How to obtain efficient GPU kernels: an illustration using FMM & FGT algorithms

TL;DR

This paper demonstrates how to redesign scientific algorithms like FMM and FGT for GPUs, achieving high performance and illustrating the potential of GPU computing in high-performance scientific applications.

Contribution

It presents a methodology for transforming fast summation algorithms into efficient GPU kernels, reaching near-peak performance on modern hardware.

Findings

GPU kernels reach over 500 Gigaflops performance

Algorithmic redesign enables efficient GPU utilization

GPU computing is a significant trend in high-performance computing

Abstract

Computing on graphics processors is maybe one of the most important developments in computational science to happen in decades. Not since the arrival of the Beowulf cluster, which combined open source software with commodity hardware to truly democratize high-performance computing, has the community been so electrified. Like then, the opportunity comes with challenges. The formulation of scientific algorithms to take advantage of the performance offered by the new architecture requires rethinking core methods. Here, we have tackled fast summation algorithms (fast multipole method and fast Gauss transform), and applied algorithmic redesign for attaining performance on gpus.
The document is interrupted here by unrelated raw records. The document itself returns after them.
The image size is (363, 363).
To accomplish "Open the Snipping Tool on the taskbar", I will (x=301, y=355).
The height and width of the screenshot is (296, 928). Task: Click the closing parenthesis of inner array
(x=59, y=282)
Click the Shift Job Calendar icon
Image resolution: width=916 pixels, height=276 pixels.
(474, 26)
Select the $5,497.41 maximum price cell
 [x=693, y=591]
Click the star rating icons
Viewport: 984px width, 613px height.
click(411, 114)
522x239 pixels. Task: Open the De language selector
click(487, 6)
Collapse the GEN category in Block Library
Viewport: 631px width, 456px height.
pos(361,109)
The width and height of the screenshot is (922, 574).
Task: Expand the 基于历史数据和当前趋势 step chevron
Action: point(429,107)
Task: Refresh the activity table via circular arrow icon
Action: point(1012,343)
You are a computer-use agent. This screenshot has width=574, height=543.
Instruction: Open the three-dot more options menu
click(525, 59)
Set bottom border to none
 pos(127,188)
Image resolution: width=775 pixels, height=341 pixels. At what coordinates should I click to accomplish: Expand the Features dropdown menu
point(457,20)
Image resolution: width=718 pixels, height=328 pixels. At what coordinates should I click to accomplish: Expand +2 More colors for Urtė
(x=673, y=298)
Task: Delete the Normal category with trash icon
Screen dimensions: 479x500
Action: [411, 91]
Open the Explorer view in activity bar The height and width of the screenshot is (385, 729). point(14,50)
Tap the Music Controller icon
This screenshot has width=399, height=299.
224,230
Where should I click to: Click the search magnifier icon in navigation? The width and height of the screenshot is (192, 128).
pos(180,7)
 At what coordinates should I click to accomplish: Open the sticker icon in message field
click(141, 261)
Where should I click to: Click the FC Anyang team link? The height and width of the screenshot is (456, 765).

The progression of performance improvements attained illustrates the exercise of formulating algorithms for the massively parallel architecture of the gpu. The end result has been gpu kernels that run at over 500 Gigaflops on one nvidia Tesla C1060 card, thereby reaching close to practical peak. We can confidently say that gpu computing is not just a vogue, it is truly an irresistible trend in high-performance computing.